A relatively small garden of 20m x 20m consisting almost exclusively of indigenous trees, shrubs, groundcovers and no lawn could cost you just under R4 000 to maintain annually.
Glenice Ebedes from Grounded Landscaping says assuming this garden had lawn, perhaps 50% to 75% coverage, as is often the case, homeowners would require a gardener or garden maintenance service to come and mow it once a week.
She says you’d have to pay a gardener or maintenance service around R150 to R250 per week, totalling R7 800 to R13 000 per annum.
If you have a gardener or are maintaining the garden yourself, you’d also have to pay for the following…
- Petrol or electricity expenses for the lawnmower.
- Maintenance of the lawnmower.
- Weekly or monthly trips to a municipal dump to dispose of the garden refuse.
- Watering of the garden, either manually or with an irrigation system, perhaps twice a week, thereby impacting the water bill.
- If you have incorporated exotic trees, shrubs, hedges, standards (lollipops) or roses into your garden, you will have to pay for maintenance time or pest control.
- In addition to this, you might have to incur additional costs for trips to DIY stores to buy tools, irrigation supplies, fertilisers, pesticides, etc.
All things considered, if we assume the “weekly pay” as the primary cost of a garden and calculate some modest additional expenses at somewhere between R2 000 to R5 000 for the year, homeowners might have to spend in the region of R9 800 to R18 000 on the maintenance of a small garden.
However, an indigenous, lawn-free solution could cost R4 000 to maintain annually.
Glenice says if you truly want a low-maintenance garden, consider whether or not you need so much lawn.
Many homeowners want low maintenance gardens, but at the same time, they want big lawns without realising that the grass will be the overburdening cost in the coming years. She says rarely, if ever, are the terms ‘lawn’ and ‘low maintenance’ compatible.
How to create a low-maintenance garden
1. Firstly, decide if you really need a lawn. Many parents want their kids to have lawn to play on, and that is understandable. But lawn-free gardens can be just as enjoyable for kids and just as beautiful, with secret play areas and hidden pathways made from bark chips and groundcovers.
Insects and birds are attracted to such gardens, and children can interact with and learn about the natural environment too.
If you have a safe park nearby, consider allowing your children to play on those lawns before coming home to a sensory and appealing wildlife-friendly garden.
2. Use indigenous plants. These are adapted to the climate, and are often more tolerant of pests, thereby saving you on pest control costs.
Birds will also recognise these plant species, and will visit your garden to enjoy the seeds, fruits and berries during the fruiting season.
3. Do not use irrigation if you don’t have to. Rather choose plants that are drought-hardy, therefore needing little watering.
Alternatively, you could install a rainwater harvesting system in your home, using a booster pump to irrigate your garden only when necessary.
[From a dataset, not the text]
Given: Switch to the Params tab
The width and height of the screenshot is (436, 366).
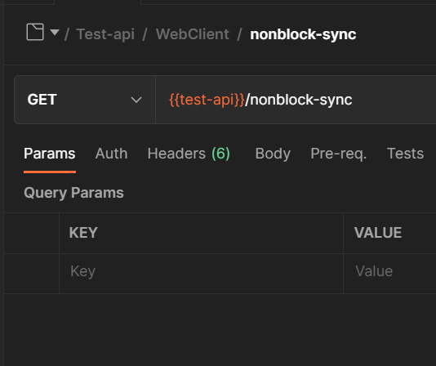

Keep in mind though that no irrigation system will ever be as good as a long, soaking downpour of rain.
4. Consider using trees that are slower growing. Shrubs and trees that are fast growing can sometimes become messy or shabby, and may require more pruning and maintenance to keep them neat.
Using slower growing trees can reduce the time and costs that may be incurred to keep them in check.
5. Avoid hedges and standards (lollipops), which require constant maintenance to keep them in shape.
6. Avoid using water features or pots. Water features require constant care to ensure the pump filter stays clear and the water level remains high.
Potted plants also require additional care, as the soil is contained and may dry out faster than soil in your garden.
7. And finally, once your garden is in place, do not turn the soil or rake up the leaves. Leaves serve as a natural mulch in your garden, and help to enrich your soil.
Think of an indigenous forest, with all that organic material on the forest floor. That is the type of environment you should try to replicate in your own garden.